Exercise objective: For the records below, reproduce exactly the line that contains "This screenshot has width=579, height=386." and all subsequent lines, with nothing left out and nothing added.

►

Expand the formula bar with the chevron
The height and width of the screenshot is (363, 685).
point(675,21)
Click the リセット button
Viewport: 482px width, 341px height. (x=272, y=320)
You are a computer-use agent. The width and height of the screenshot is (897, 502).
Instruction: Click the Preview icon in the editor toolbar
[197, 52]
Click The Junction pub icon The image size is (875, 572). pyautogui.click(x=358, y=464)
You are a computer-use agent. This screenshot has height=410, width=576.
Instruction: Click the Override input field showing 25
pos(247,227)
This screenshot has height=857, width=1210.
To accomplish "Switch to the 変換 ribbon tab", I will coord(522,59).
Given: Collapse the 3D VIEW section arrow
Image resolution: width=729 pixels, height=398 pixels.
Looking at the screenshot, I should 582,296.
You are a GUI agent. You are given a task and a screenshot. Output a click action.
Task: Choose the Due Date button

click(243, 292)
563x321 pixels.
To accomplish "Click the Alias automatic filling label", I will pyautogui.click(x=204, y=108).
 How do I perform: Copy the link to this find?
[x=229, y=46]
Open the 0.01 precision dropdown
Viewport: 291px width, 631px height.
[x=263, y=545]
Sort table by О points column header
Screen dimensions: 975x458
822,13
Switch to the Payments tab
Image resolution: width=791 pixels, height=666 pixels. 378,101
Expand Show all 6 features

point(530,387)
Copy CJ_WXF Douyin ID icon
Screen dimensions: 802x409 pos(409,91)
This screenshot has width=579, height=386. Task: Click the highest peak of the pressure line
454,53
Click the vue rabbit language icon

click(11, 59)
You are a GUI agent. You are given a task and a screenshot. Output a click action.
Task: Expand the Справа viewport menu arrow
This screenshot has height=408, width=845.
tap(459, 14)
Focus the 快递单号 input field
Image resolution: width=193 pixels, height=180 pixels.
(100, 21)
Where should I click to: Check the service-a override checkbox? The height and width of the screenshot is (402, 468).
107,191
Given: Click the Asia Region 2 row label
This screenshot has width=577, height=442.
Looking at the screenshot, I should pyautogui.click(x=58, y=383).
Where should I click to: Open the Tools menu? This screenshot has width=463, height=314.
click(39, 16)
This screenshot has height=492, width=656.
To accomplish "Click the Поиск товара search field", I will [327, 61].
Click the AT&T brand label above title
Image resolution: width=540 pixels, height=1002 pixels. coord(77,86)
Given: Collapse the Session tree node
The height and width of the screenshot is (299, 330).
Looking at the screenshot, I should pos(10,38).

◄

Exercise result:
This screenshot has width=579, height=386. Task: Click the highest peak of the pressure line
454,53
Click the vue rabbit language icon

click(11, 59)
You are a GUI agent. You are given a task and a screenshot. Output a click action.
Task: Expand the Справа viewport menu arrow
This screenshot has height=408, width=845.
tap(459, 14)
Focus the 快递单号 input field
Image resolution: width=193 pixels, height=180 pixels.
(100, 21)
Where should I click to: Check the service-a override checkbox? The height and width of the screenshot is (402, 468).
107,191
Given: Click the Asia Region 2 row label
This screenshot has width=577, height=442.
Looking at the screenshot, I should pyautogui.click(x=58, y=383).
Where should I click to: Open the Tools menu? This screenshot has width=463, height=314.
click(39, 16)
This screenshot has height=492, width=656.
To accomplish "Click the Поиск товара search field", I will [327, 61].
Click the AT&T brand label above title
Image resolution: width=540 pixels, height=1002 pixels. coord(77,86)
Given: Collapse the Session tree node
The height and width of the screenshot is (299, 330).
Looking at the screenshot, I should pos(10,38).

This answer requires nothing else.